Lamphun History Guide

  • The historic town of Lamphun, if not definitively the oldest city in Thailand, must certainly be a contender for the title "longest continually inhabited settlement".
  • The ancient fortified city was founded, according to legend, in 660 AD, almost six centuries before the nearby city of Chiang Mai, and fully 1,122 years before the Thai capital was moved to Bangkok. Historians, who question the date given by the annals, fix the founding of the city in about 950 AD yet even by these punctilious standards, Lamphun is old indeed.

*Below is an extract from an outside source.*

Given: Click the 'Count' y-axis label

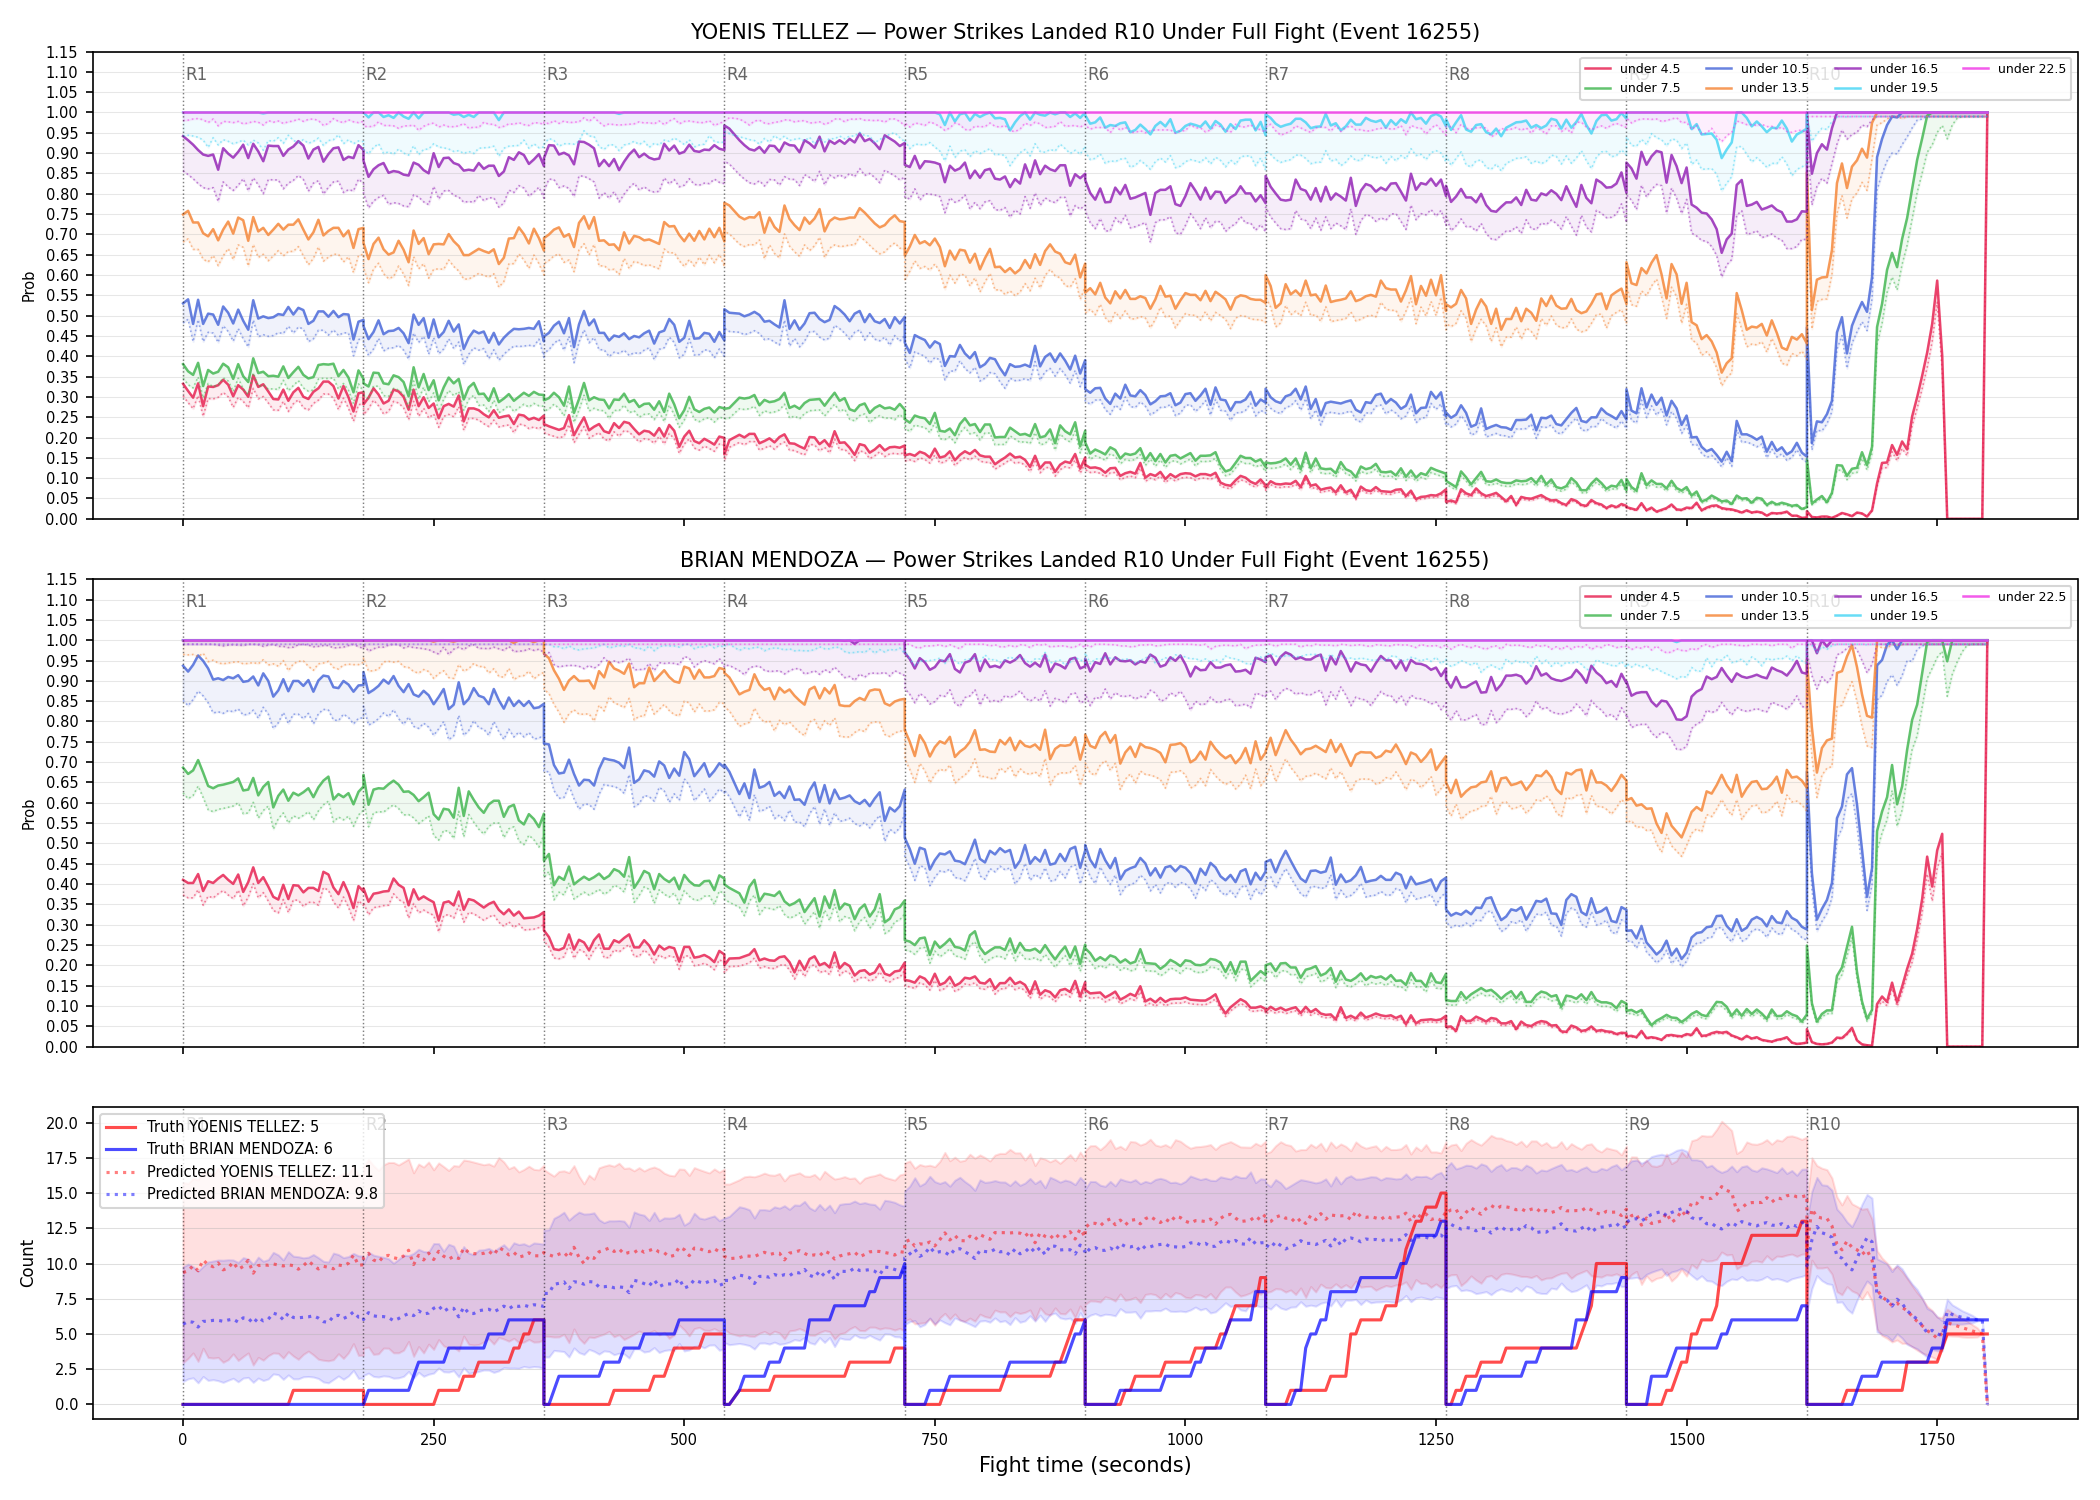Looking at the screenshot, I should [27, 1263].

  • At the peak of its power and influence, Lamphun was better known as the capital of the Kingdom of Haripunchai. Established by Buddhist monks from Lopburi, under the legendary Queen Chamadevi, Haripunchai flourished as a centre of Mon culture and influence until its eventual conquest by King Mangrai of Lan Na, in 1281 long after the demise of the more southerly Mon Kingdom of Dvaravati.

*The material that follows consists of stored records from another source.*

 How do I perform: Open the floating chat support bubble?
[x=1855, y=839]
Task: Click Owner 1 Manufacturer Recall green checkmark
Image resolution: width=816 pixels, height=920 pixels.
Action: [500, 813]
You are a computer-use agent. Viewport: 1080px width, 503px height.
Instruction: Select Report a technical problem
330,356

  • Today the quiet, provincial town of Lamphun, located just 26 kilometres south of Chiang Mai, is generally visited as an enjoyable and rewarding excursion from the northern capital. Tranquil, lotus-filled moats and some of the most distinguished historical architecture in Thailand combine to attract both Thai and overseas visitors.


Wat Haripunchai Lamphun North Thailand


  • Unusually for these modern times, one of the great pleasures of a visit to Lamphun is the actual journey from Chiang Mai. The traveller should head south along the old road Highway 106 avoiding the busy new superhighway. This road, which once ran directly between Chiang Mai Gate and Lamphun's northern " Elephant Crush " Gate, is steeped in history. From the Chiang Mai suburb of Nong Hoi south, for a distance of 12 kilometres as far as the Chiang Mai Lamphun provincial boundary the road is lined by lofty 30-metre high yang trees, interspersed with fruit orchards, small farms and paddy fields.
  • En route the road passes through the quiet village of Saraphi, renowned for its basketry and bamboo furniture products. Numerous shops selling these goods stand beside the tree-lined road. Between the yang trees and fruit orchards are frequent signs for garden restaurants quiet, rural venues, set back off the road and much appreciated by local people and visitors alike.
  • Little remains of Lamphun's ancient city walls, though the heart of the Old City is still surrounded to the north, west and south by well-preserved moats. To the east, the shallow, slow-flowing waters of the River Kuang once provided protection in times of war, but now offer shady banks, a boating park for children, and a peaceful place to fish.
  • Those interested in the history and layout of Lamphun should begin with a visit to the informative and well-maintained provincial museum. Here there are displays of various fine bronzes, stuccoes and terracottas from Mon times, including masks and carvings of figures with the fierce eyes and enigmatic grin which are the hallmark of Haripunchai Art.
  • Starting at the museum may be the sensible way to begin a tour of Lamphun, but truth to tell few people, even dedicated antiquarians, will have such strength of mind. For directly opposite, on the east side of Inthayongyot Road, the city's main street, eclipsing every other monument in Lamphun, stands the splendid Wat Phra That Haripunchai. This magnificent temple, unequalled in north Thailand except, perhaps, by Wat Phra That Lampang Luang, was founded in 1044 by King Athitayaraj of Haripunchai on the site of Chamadevi's royal palace.
  • Legend has it that the queen's personal quarters are enclosed in the main 46-metre high Lan Na style chedi, covered in copper plates and topped by a gold umbrella it's a nice story, but if true Chamadevi's quarters must have been rather cramped.